Role of Dead Box Helicases in HIV-1 Rev Function: a Single-Molecule Approach

Abstract

The HIV-1 Rev (Regulator of Expression of Virion) protein activates nuclear export of unspliced and partially spliced viral mRNAs, which encode the viral genome and the genes encoding viral structural proteins. Rev interacts with a highly conserved region, the Rev Response Element (RRE), located within the viral mRNA. Initially, a single Rev monomer binds to stem loop IIB of the RRE, whereupon additional Rev monomers are recruited to the RRE through a combination of RNA-protein and protein-protein interactions, resulting in the formation of a functional nuclear export complex. In addition, several cellular host proteins, such as the DEAD box helicases DDX1 and DDX21 are known to be required for efficient Rev function in vivo, although their precise role is unknown. In this study, a variety of single-molecule fluorescence spectroscopic methods were used to dissect the role of DDX1 and DDX21 during assembly of Rev-RRE complexes. To facilitate these studies, the large DDX1 and DDX21 proteins were enzymatically labeled with bright and photostable dyes, while Rev was labeled at a single cysteine by maleimide chemistry. Single-color TIRF measurements with labeled Rev were used to monitor individual Rev monomer binding steps during oligomeric Rev-RRE assembly.

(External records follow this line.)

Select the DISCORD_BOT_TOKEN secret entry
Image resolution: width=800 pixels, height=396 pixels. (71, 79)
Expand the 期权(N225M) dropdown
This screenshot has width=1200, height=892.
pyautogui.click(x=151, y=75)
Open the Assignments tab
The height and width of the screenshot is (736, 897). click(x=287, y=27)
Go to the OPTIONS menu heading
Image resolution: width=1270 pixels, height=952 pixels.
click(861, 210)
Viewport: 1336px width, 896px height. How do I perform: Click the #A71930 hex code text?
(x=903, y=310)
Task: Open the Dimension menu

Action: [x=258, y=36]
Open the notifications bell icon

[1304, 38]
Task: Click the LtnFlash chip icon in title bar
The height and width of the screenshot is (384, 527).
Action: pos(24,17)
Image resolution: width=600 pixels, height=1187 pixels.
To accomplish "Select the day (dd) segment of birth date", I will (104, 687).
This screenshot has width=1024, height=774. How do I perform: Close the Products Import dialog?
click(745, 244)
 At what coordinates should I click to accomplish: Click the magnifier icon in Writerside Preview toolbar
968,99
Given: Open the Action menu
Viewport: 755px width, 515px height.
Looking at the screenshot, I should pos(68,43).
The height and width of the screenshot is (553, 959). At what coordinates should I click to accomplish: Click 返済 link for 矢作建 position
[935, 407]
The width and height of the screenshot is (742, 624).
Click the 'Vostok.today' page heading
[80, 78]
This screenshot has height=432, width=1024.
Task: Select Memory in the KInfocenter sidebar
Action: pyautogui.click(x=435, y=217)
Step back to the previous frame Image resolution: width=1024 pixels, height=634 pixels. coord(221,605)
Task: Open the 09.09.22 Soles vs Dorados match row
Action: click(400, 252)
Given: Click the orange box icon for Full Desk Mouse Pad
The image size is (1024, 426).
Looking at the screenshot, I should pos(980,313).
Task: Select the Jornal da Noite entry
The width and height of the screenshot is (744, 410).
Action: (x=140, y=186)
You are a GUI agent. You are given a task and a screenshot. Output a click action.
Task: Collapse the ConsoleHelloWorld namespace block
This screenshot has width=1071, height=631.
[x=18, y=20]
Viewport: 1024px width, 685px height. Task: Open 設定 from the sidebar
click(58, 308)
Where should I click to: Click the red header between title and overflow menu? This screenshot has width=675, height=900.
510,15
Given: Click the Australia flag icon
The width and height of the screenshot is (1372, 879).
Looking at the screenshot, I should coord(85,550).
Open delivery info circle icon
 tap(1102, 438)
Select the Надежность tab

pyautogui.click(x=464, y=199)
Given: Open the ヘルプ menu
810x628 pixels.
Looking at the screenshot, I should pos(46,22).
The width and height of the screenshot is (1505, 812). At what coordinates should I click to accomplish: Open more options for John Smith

Moreover, single-color experiments with labeled DDX1 or DDX21 reveal that each helicase is capable of binding directly to the RRE. Two-color colocalization and FRET measurements were used to monitor the simultaneous binding of both Rev and DDX1 to the RRE, revealing the temporal correlation between individual protein binding steps. Together, these studies are revealing how DEAD box helicases are able to promote the oligomeric assembly of Rev on the RRE, thereby acting as cellular cofactors of HIV-1. Supported by NIH P50 grant GM082545.